A good way to find broken records is explained here in A Data Cleaner's Cookbook. A few breaks in a small file can be repaired in a text editor. Larger files are best fixed on the command line, and in the Cookbook I recommend sed with its "N" option. In this post I expand on that solution and suggest an AWK alternative.

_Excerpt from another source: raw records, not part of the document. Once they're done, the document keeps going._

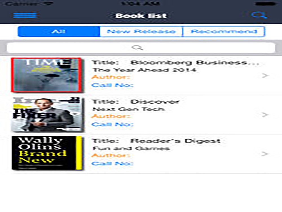Click Call No label under Discover
This screenshot has height=212, width=282.
(113, 124)
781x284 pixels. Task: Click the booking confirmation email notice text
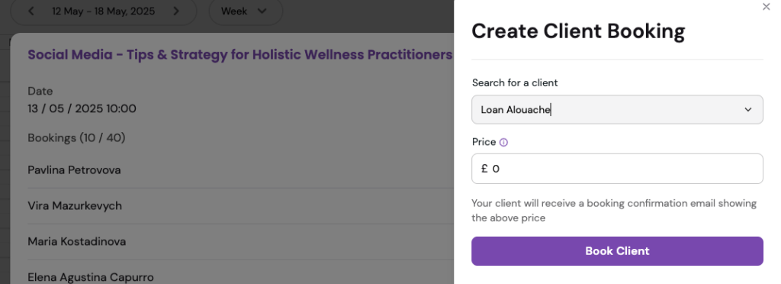click(x=614, y=210)
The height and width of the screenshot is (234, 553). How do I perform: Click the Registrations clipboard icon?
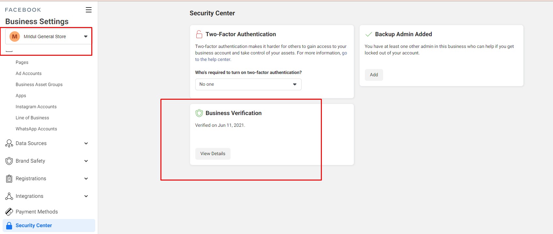9,179
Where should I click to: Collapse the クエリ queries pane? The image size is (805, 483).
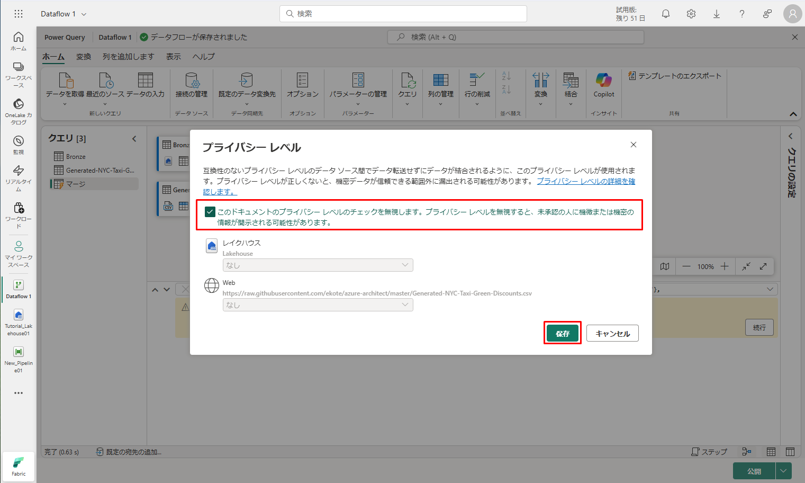click(134, 139)
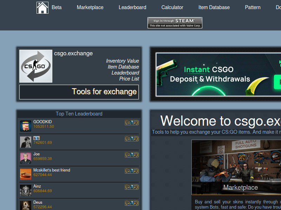Image resolution: width=281 pixels, height=210 pixels.
Task: Select Calculator in the navigation bar
Action: pos(172,7)
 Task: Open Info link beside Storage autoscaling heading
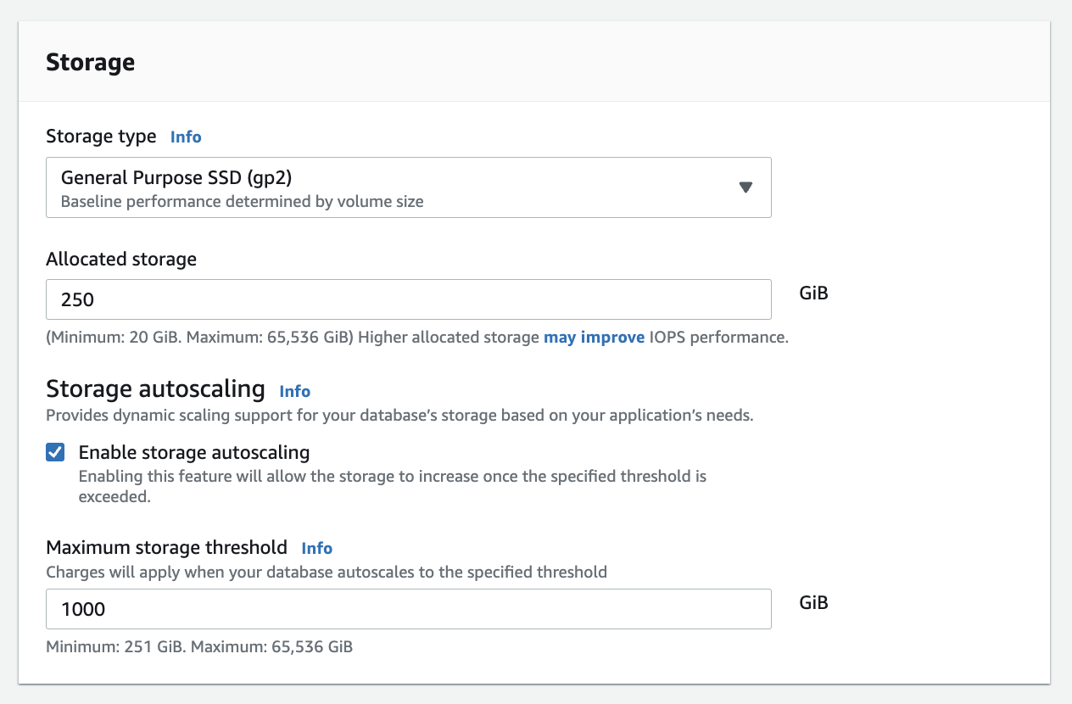pos(294,391)
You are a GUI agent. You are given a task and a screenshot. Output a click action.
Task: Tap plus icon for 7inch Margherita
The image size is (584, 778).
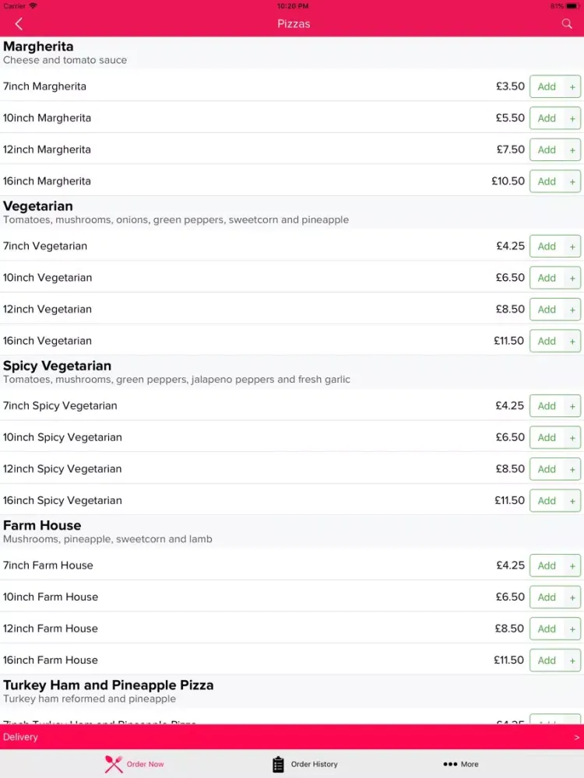point(572,87)
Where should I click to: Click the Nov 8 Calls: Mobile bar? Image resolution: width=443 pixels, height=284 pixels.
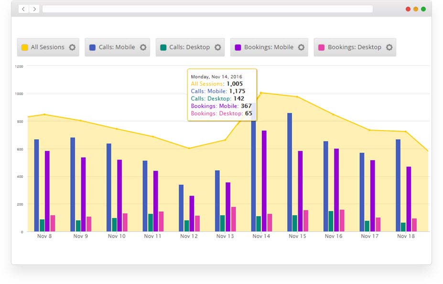tap(36, 186)
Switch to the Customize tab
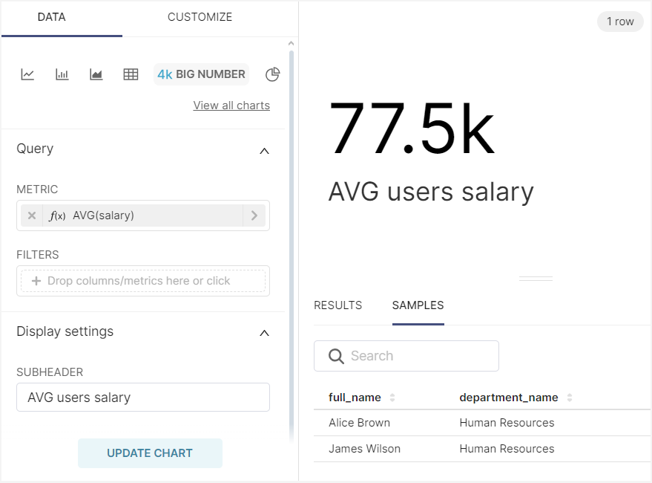Viewport: 652px width, 483px height. [x=200, y=17]
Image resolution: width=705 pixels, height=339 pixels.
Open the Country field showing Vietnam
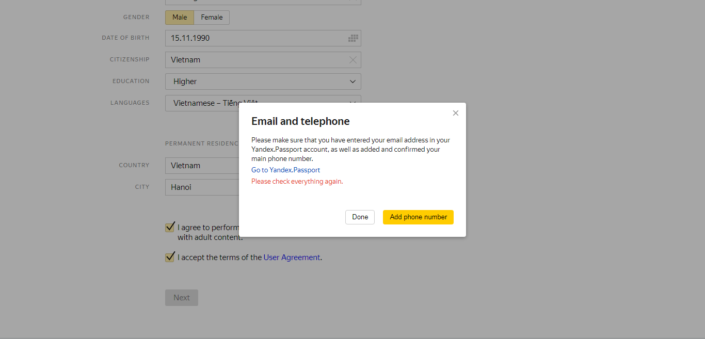click(x=202, y=166)
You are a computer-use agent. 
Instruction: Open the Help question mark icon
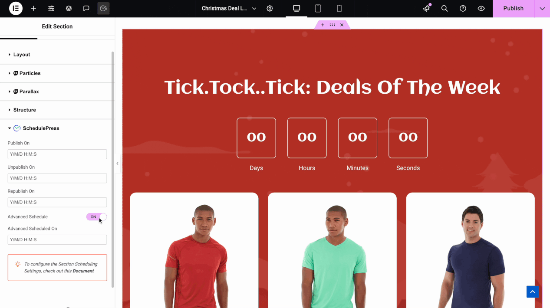(463, 8)

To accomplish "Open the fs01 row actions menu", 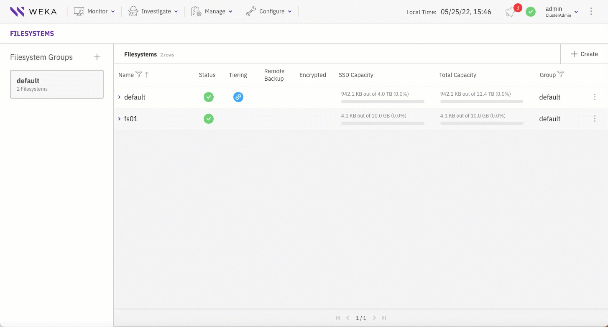I will 595,119.
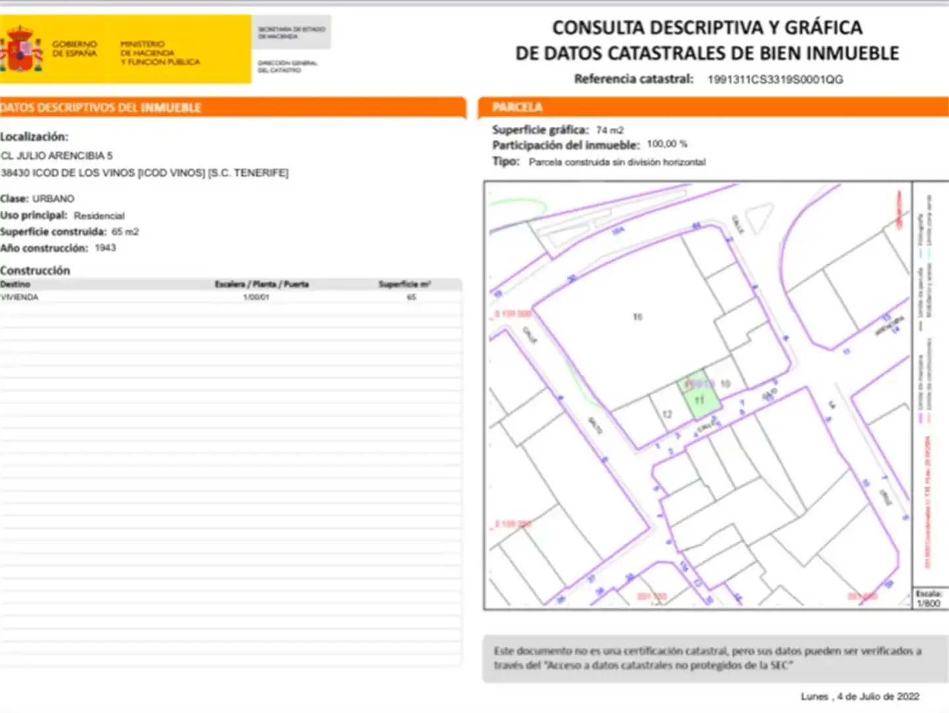Click parcel number 10 on the map

pos(725,384)
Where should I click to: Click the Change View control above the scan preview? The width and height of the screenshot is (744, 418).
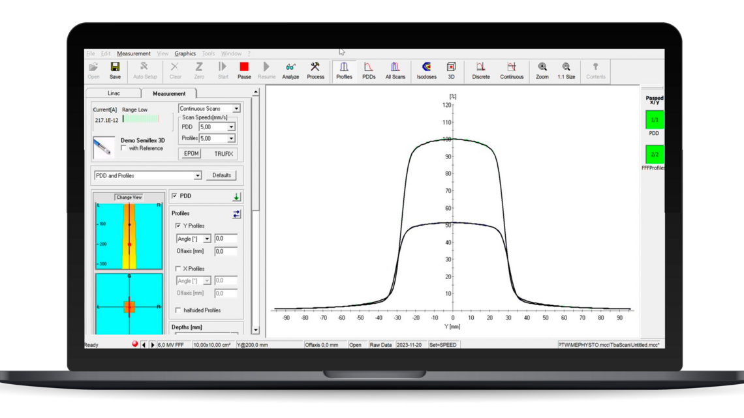pyautogui.click(x=129, y=196)
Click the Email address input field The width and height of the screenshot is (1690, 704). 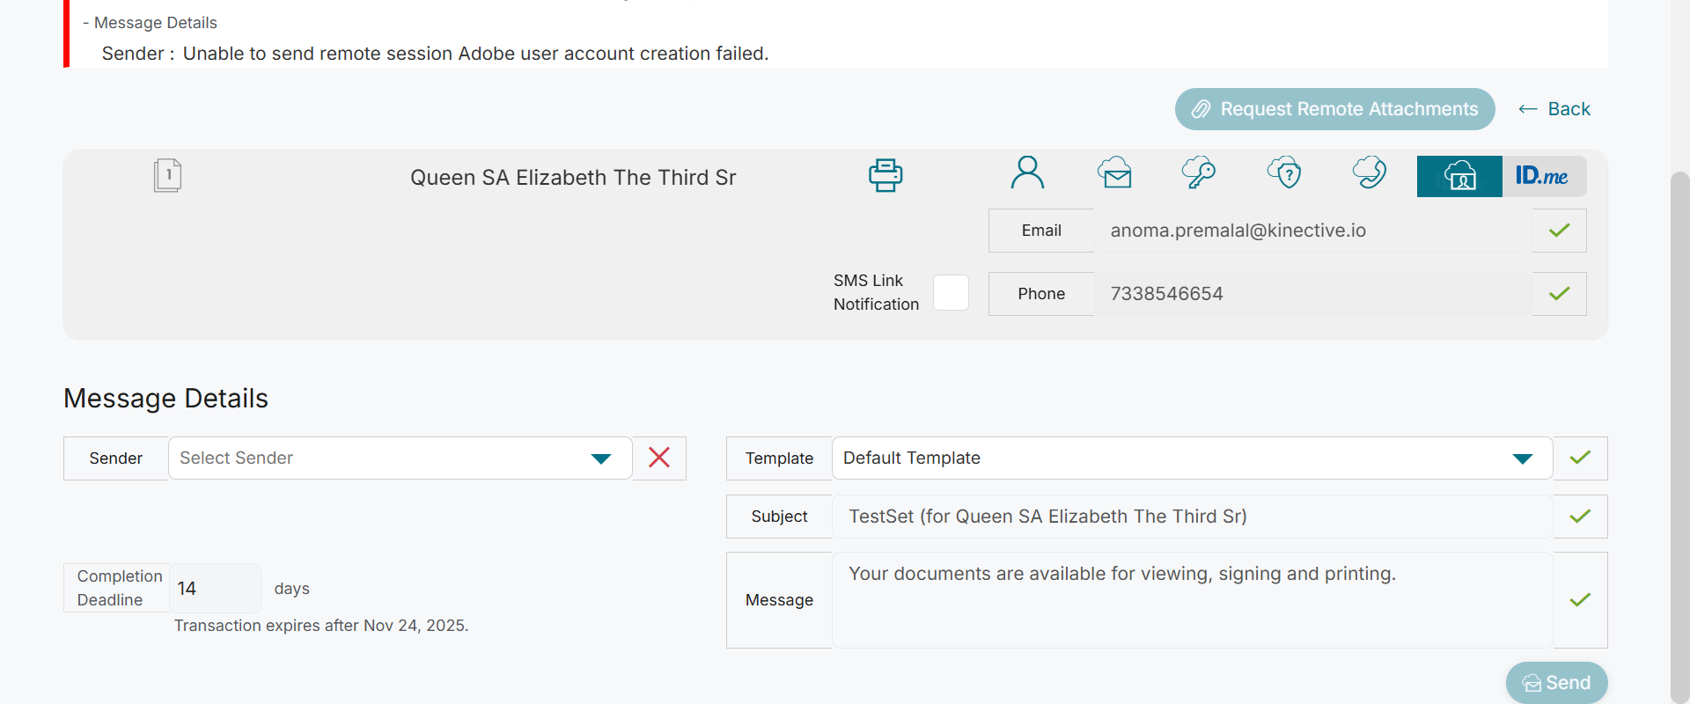[1312, 231]
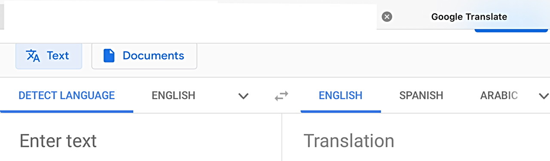Click the blue button below Google Translate tab
The image size is (550, 161).
click(x=511, y=30)
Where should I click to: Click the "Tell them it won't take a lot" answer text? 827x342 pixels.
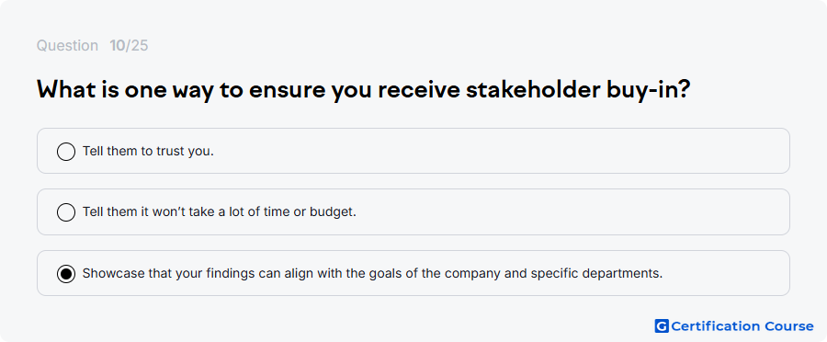pyautogui.click(x=220, y=212)
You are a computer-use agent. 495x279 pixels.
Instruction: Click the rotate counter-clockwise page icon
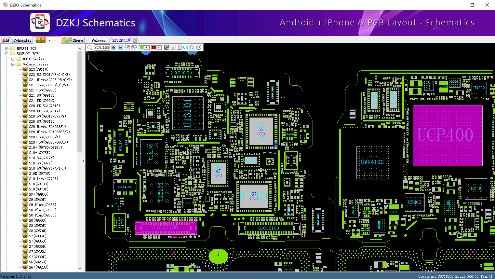[x=134, y=48]
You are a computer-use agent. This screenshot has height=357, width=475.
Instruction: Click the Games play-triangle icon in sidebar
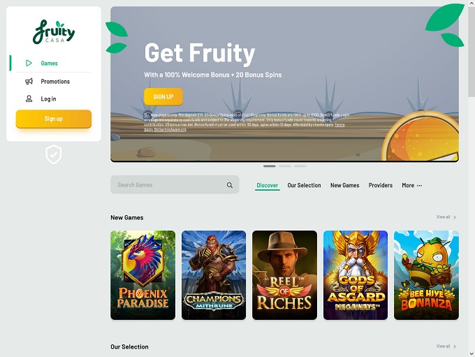coord(29,63)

The first demonstration file, "fileA", has 5 records split over 9 lines. The records are "simply split": if you rejoin the pieces of a split record as-is, you get a perfect record. Using sed and "N", you can do the repair by specifying the line number of each of the pre-break lines and then deleting the newline character that caused the break:

sed '2N;s|\n||;3N;s|\n||;4N;7N;s|\n||' file
 
(fileA):
 
This sentence is OK.
This sentence is
 spread over not
 2, not 3,
 but 4 lines.
This sentence is also OK.
Another broken
 sentence here.
An OK sentence to finish.

fileA-1

In the Cookbook I point out that you can "gang" the address+"N" commands, but that only applies if the repairs are on non-consecutive lines. It won't work if there are consecutive lines to be stitched together:

fileA-2

Furthermore, typing all the addresses and newline deletions could get pretty tedious if there are a lot of embedded newlines in the file to be repaired. An easier approach is to create a new file (here called "list") listing each of the relevant line numbers. Next, build a sed command which appends an "N" and a newline deletion to each line of that list of line numbers, and feed the result of that command to sed with its "-e" option. (Note the change of sed separators and the backslash escape before the newline character.)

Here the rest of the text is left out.